FBA Load

What does this counter show?

This counter represents the average load of the GPU's Frame Buffer Accumulate (FBA) unit. This unit is responsible for a faster type of image access similar to that of image atomics, but which does not return results, therefore the execution can be queued up and executed asynchronously.

Accumulation image operations read from a selected texel, compute a new value as described by the function, and write the new value to the selected texel. The contents of the texel being updated by the accumulate function are guaranteed not to be updated by any other accumulate function between the time the original value is read, and the time the new value is written.

Image load and store operations perform relatively simple exclusive read or write operations on a given texel, respectively. Image accumulation functions perform comparatively more complex operations and accelerate read/modify/write functions acting atomically with regard to any other accumulation function. It is important to realise that accumulation functions perform only associative operations, such as addition, so the order of their execution is not important.

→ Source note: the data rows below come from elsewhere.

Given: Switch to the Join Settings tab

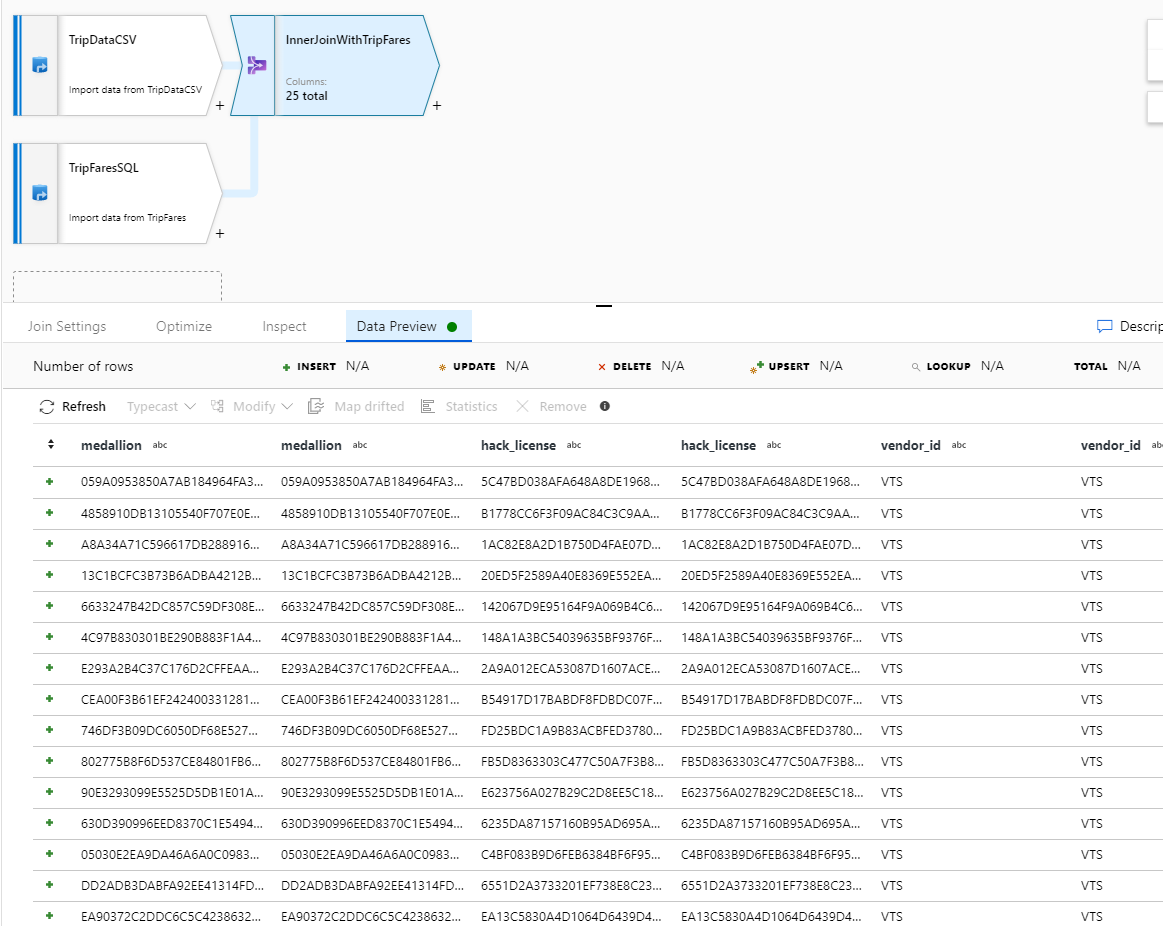Looking at the screenshot, I should (x=65, y=326).
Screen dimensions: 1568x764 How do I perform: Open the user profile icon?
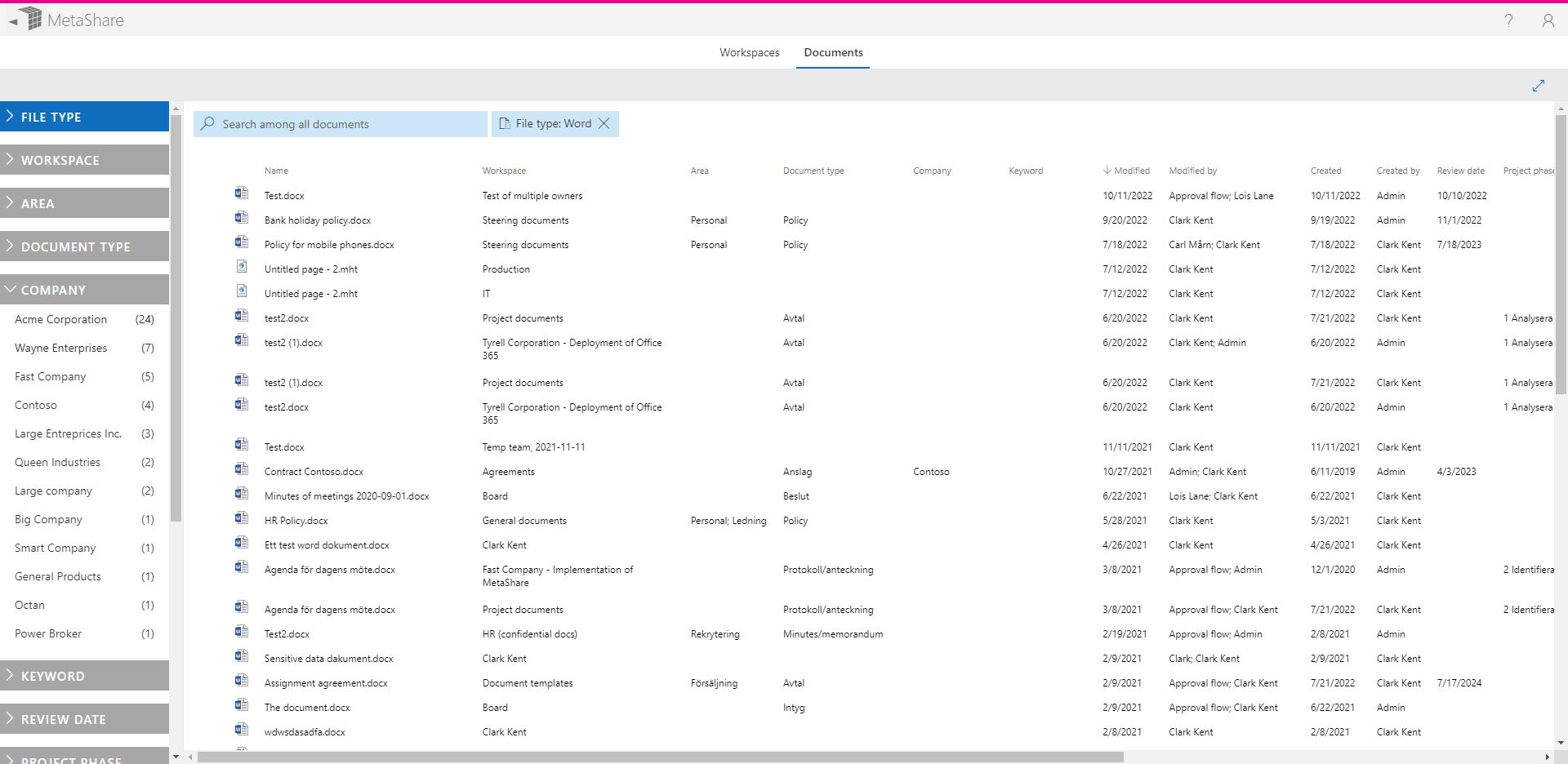(x=1548, y=20)
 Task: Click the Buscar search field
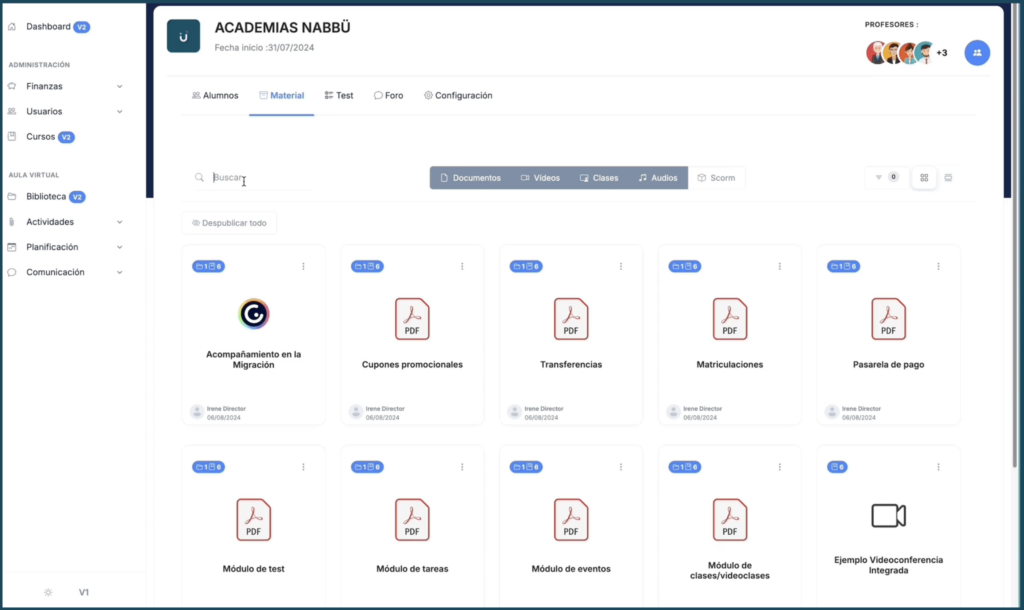[260, 178]
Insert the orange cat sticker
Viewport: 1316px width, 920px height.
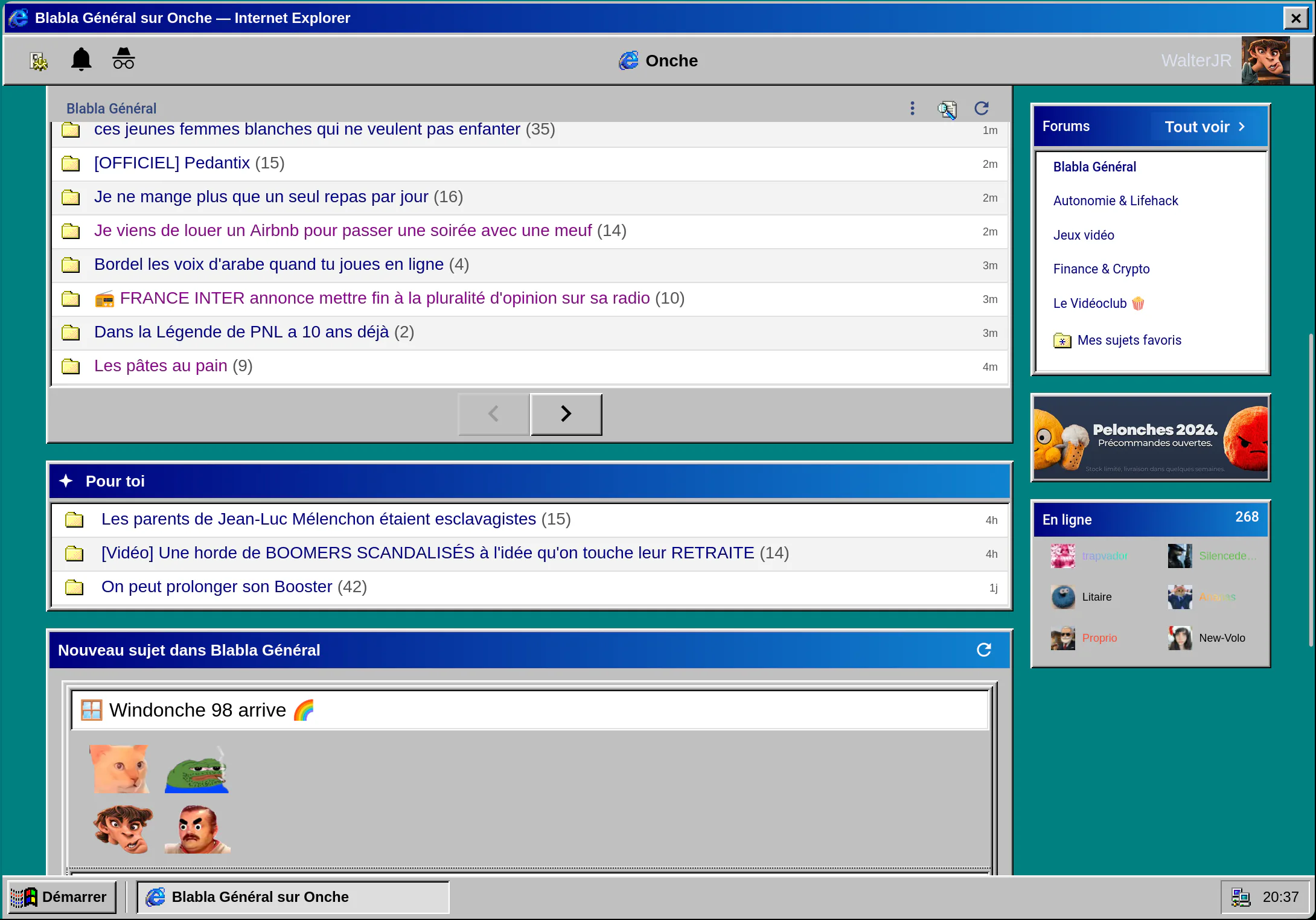coord(120,769)
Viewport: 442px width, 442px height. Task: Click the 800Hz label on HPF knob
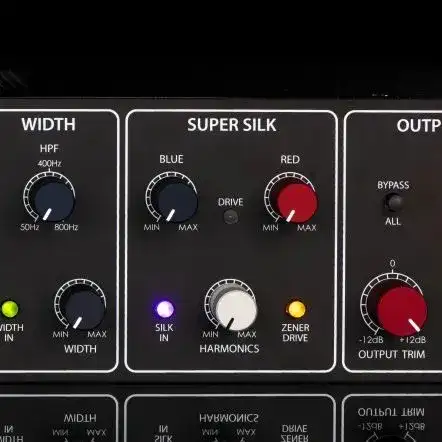(66, 227)
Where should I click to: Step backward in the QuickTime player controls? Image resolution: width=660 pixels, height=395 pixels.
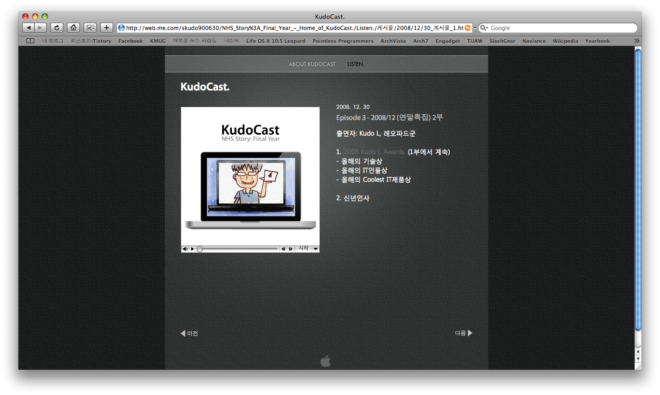click(x=283, y=249)
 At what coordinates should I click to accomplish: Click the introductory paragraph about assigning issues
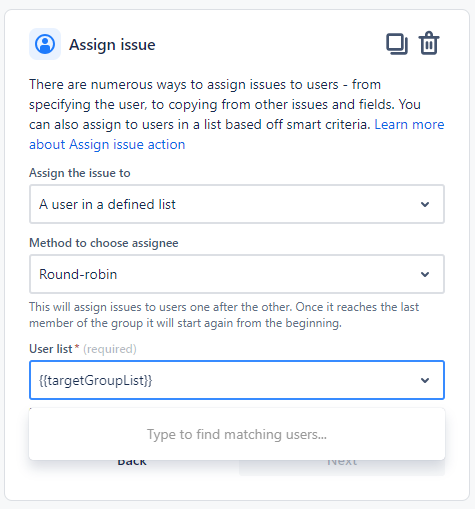click(237, 114)
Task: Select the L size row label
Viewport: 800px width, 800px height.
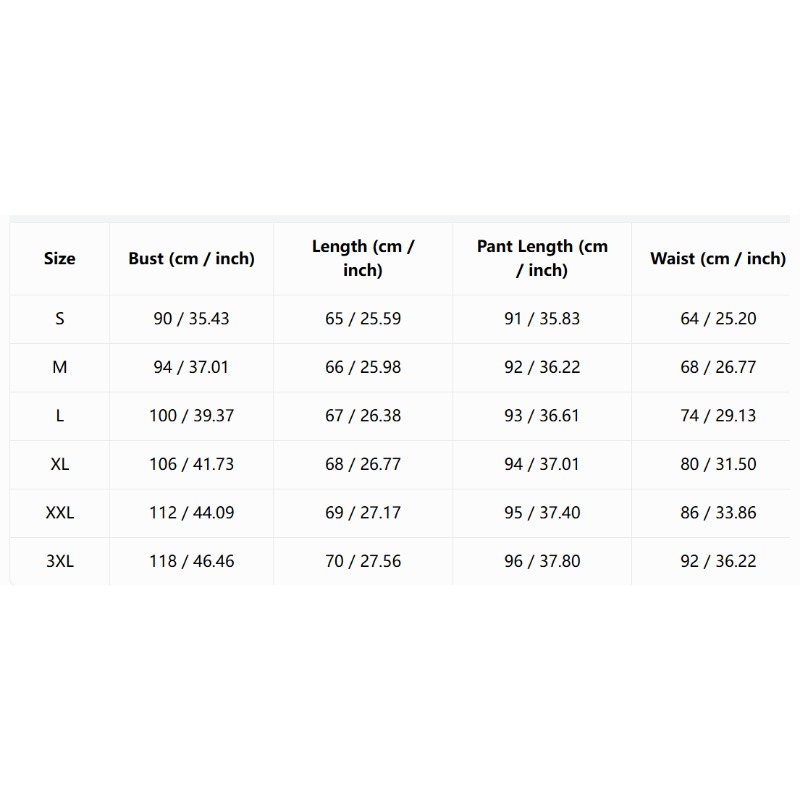Action: [60, 416]
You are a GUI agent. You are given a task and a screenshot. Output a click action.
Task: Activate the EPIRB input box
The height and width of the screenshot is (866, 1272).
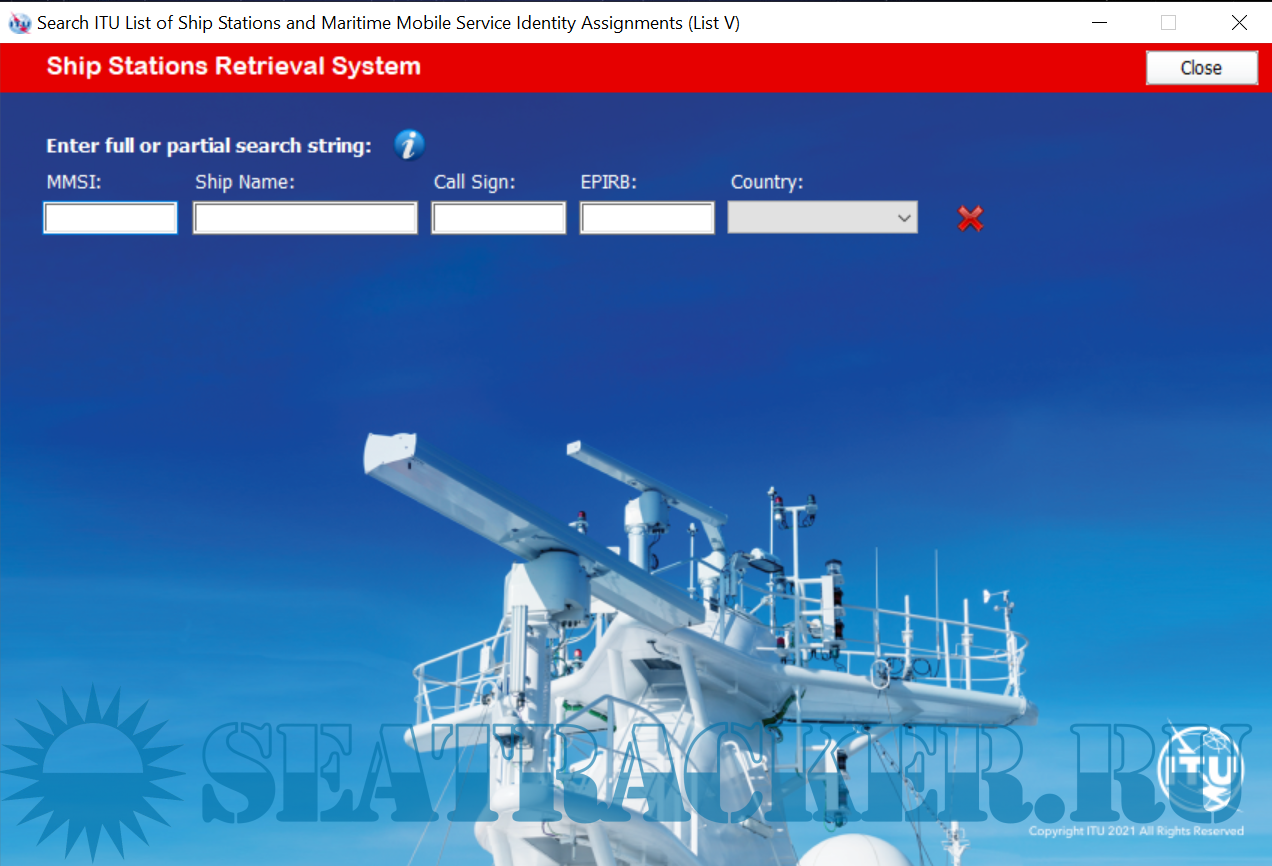pyautogui.click(x=647, y=218)
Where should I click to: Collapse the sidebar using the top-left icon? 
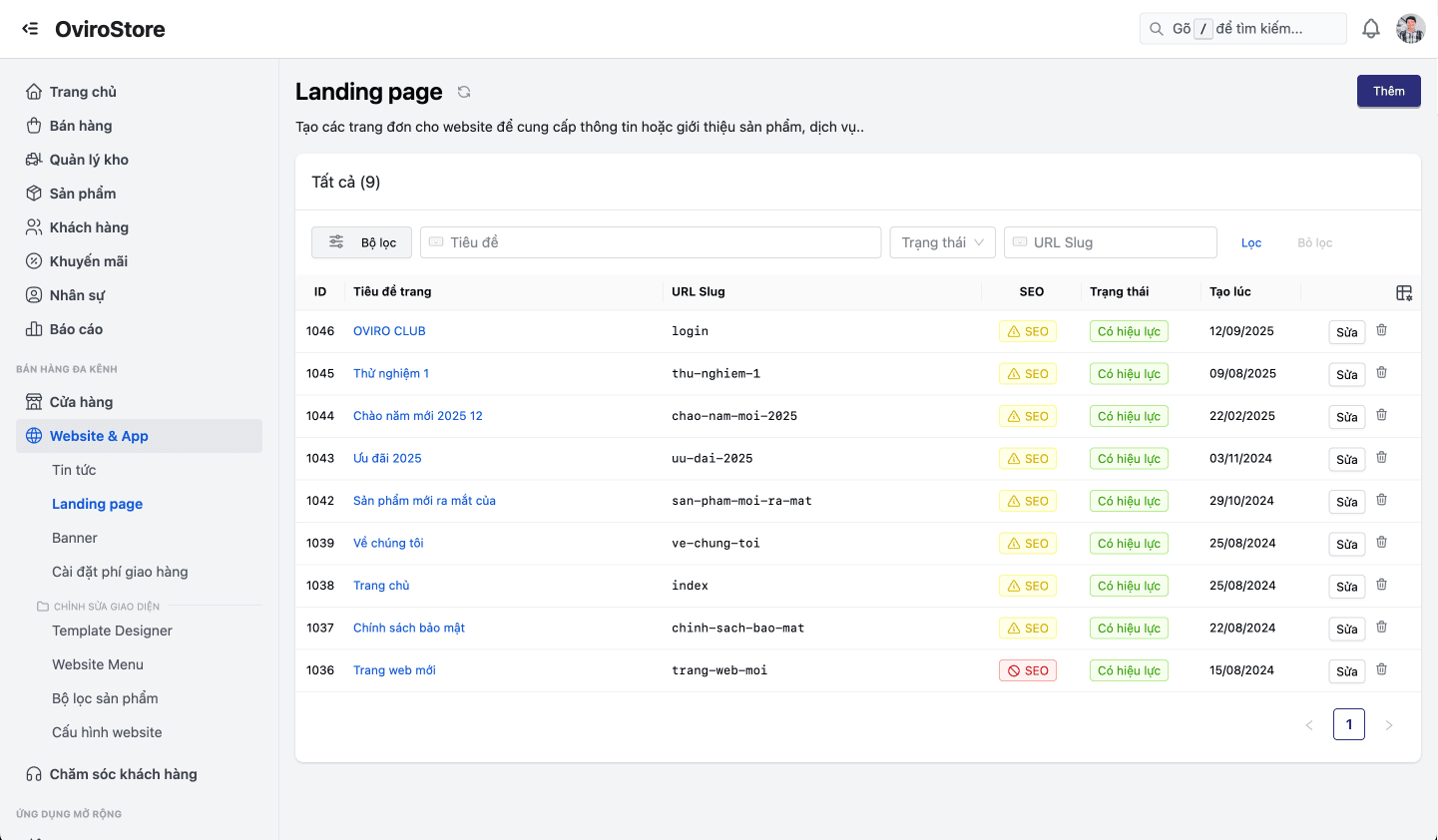click(30, 28)
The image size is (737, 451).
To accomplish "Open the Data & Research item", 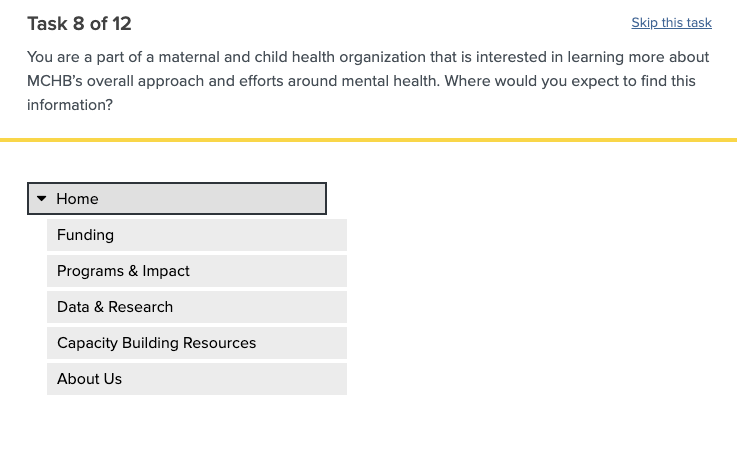I will point(115,307).
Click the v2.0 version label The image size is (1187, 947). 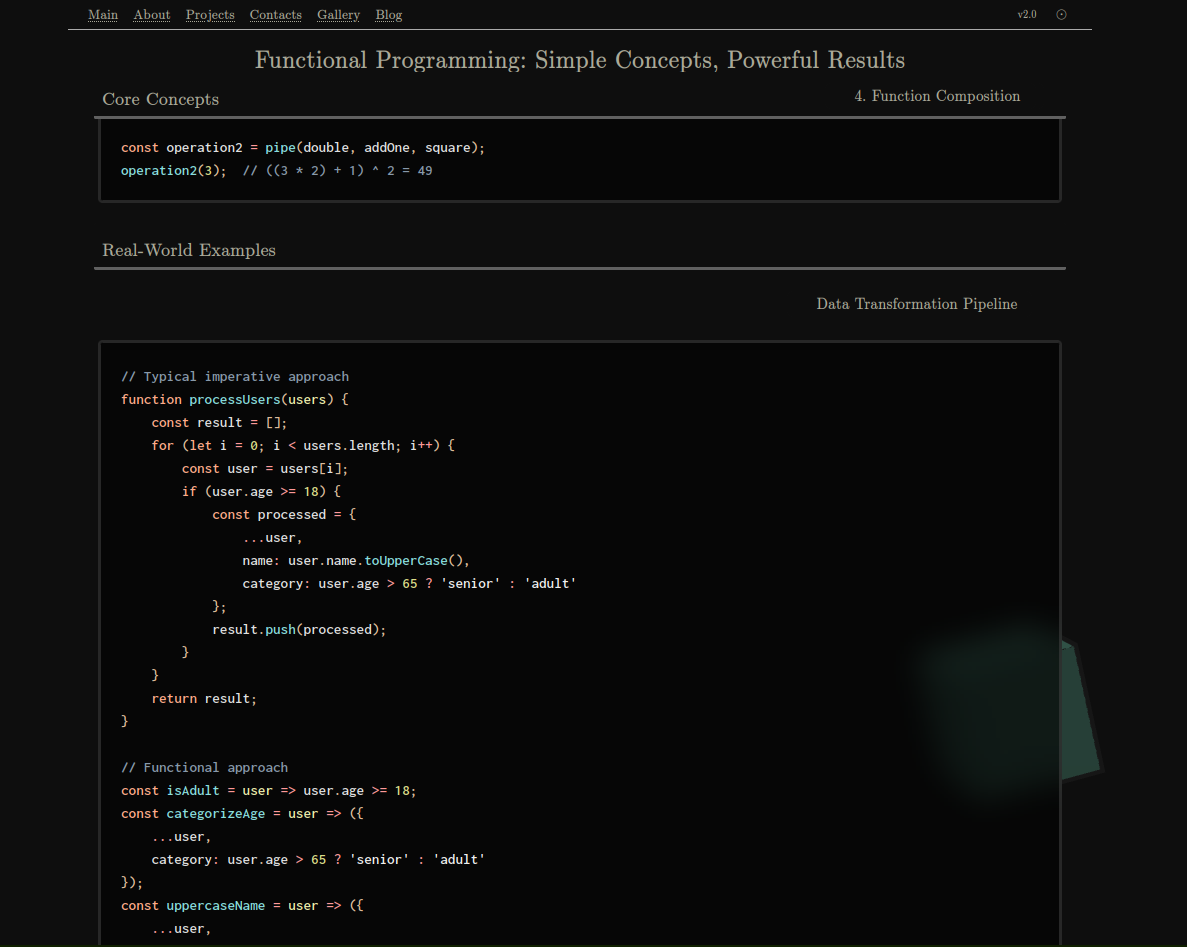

It should be noted that neither frame shaders nor ray shaders have access to generic image load or store operations, and instead have access only to image accumulation operations using the FBA unit.

What does a high value mean?

A high load value indicates that a very large number of frame buffer accumulation operations have been issued to the FBA.

If this value is very high then the first task carried out should be to identify where and when accumulation operations are issued and determine whether there are cases where accumulations can be combined, or the number reduced altogether. When only necessary accumulations remain, you should try the following to reduce the FBA load:

  • Avoid any frame buffer accumulations when the result of any such accumulation would have a negligible effect on the resulting image. This is done by checking the potential accumulation value prior to any such accumulation, and skipping the accumulation if the value is below a predefined threshold value. It should be noted that this technique can also be used to reduce the total number of rays issued by checking the data carried by any ray against a threshold value, and skipping the ray emission if the result would be negligible.

  • Common usage and general expectations are that for each ray emission there will be one or very few frame buffer accumulations, and therefore usage should be tailored towards these recommendations as far as possible.

  • Although it is possible to issue frame buffer accumulates from frame shaders, often it can be more sensible to instead use traditional frame buffer writes from fragment shaders executed at an earlier stage. This will typically execute faster than the comparatively slow frame buffer accumulates. This is more common for hybrid ray traced applications.

  • In some cases, an application may bounce rays multiple times per frame shader iteration with frame buffer accumulates issued at each ray bounce. However, it may be possible instead to defer these accumulations until any such ray terminates i.e. carry the data to be accumulated until a later point/bounce, and only carry out a single accumulate or a reduced number of combined accumulations at the end of the ray chain.